ON top of fighting a much bigger and younger foe, Manny Pacquiao will be battling tall odds when he challenges defending American champion Mario Barrios for the World Boxing Council welterweight title on July 19 (July 20 in Manila) at the MGM Grand Arena in Las Vegas.
Most bookmakers have made Pacquiao, 46, a 3-1 underdog, with the betting ring site box.live giving him a 27.53 percent chance of wresting the championship belt from Barrios, 30, in his comeback fight after a four-year layoff.

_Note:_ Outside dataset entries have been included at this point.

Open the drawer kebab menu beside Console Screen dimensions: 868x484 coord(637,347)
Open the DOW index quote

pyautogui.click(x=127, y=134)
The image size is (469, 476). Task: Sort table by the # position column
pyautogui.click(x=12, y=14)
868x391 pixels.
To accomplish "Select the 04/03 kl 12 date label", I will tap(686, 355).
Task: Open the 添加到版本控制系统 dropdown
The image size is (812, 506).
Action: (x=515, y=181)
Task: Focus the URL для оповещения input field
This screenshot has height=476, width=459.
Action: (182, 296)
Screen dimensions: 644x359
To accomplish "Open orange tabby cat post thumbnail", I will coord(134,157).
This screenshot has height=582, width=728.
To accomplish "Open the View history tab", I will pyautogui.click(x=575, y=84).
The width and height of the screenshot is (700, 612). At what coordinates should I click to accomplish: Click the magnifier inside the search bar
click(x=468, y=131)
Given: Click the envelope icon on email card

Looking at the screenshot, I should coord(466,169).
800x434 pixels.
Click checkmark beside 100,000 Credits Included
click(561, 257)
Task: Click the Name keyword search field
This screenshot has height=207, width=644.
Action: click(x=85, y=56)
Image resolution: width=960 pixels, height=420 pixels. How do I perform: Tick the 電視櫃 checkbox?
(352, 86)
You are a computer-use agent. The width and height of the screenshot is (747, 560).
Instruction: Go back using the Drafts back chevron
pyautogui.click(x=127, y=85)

With a record of 29 wins, two losses, and one draw, Barrios, who stands six feet flat, also enjoys a six-inch height edge over the Pinoy boxing star, plus a significant 10-centimeter reach advantage – or nearly four inches – that he could use to keep his celebrated opponent at bay.
Sporting a record of 62 wins (39 KOs), eight losses and two draws, Pacman obviously has the better experience and the website said “stats suggest Pacquiao has a slight advantage in power over Barrios, with a 63 percent knockout percentage compared to Barrios’ 62 percent.”
In their latest press conference in Los Angeles last Tuesday (Wednesday in Manila), the returning Filipino fighter said he missed being out of the pro boxing spotlight, with all the glamour and hoopla that comes with appearing in a title fight.
“I returned because I miss boxing,” Pacquiao told the emcee of the press briefing attended also by Barrios in an article written by veteran boxing scribe Jake Donovan on the boxingscene.com website.
“Especially this situation, being interviewed, press conferences, the training camp, everything like that. I miss that,” he acknowledged.
“I rested my body for four years. I’ve been in boxing for 30 years, so it was good to rest my body. Now I’m back, I’m excited to give the fans a good fight,” he added.
The report noted that the fight date “fittingly, comes six years – almost to the day – and at the same venue from where Pacquiao registered his last win to an already historic career.
“A July (20) 2019 split decision win over then-unbeaten Keith Thurman at MGM Grand saw a then 40-year-old Pacquiao claim the World Boxing Association super welterweight title.”
Set to be inducted into the International Boxing Hall of Fame this weekend in Canastota, New York, he could “become by far the oldest welterweight to win a title but the only elected Hall of Fame to do so.
“No fighter who was either already in the Hall (see Alexis Arguello) or elected and awaiting enshrinement (Sugar Ray Leonard) enjoyed anything close to a successful comeback.”
But the challenger admitted that fighting the reigning champ was no cakewalk, saying: “I know that Barrios trains hard, he has to defend his belt and I am his challenger.
“I have to go the extra mile to punish myself in order to win his fight.”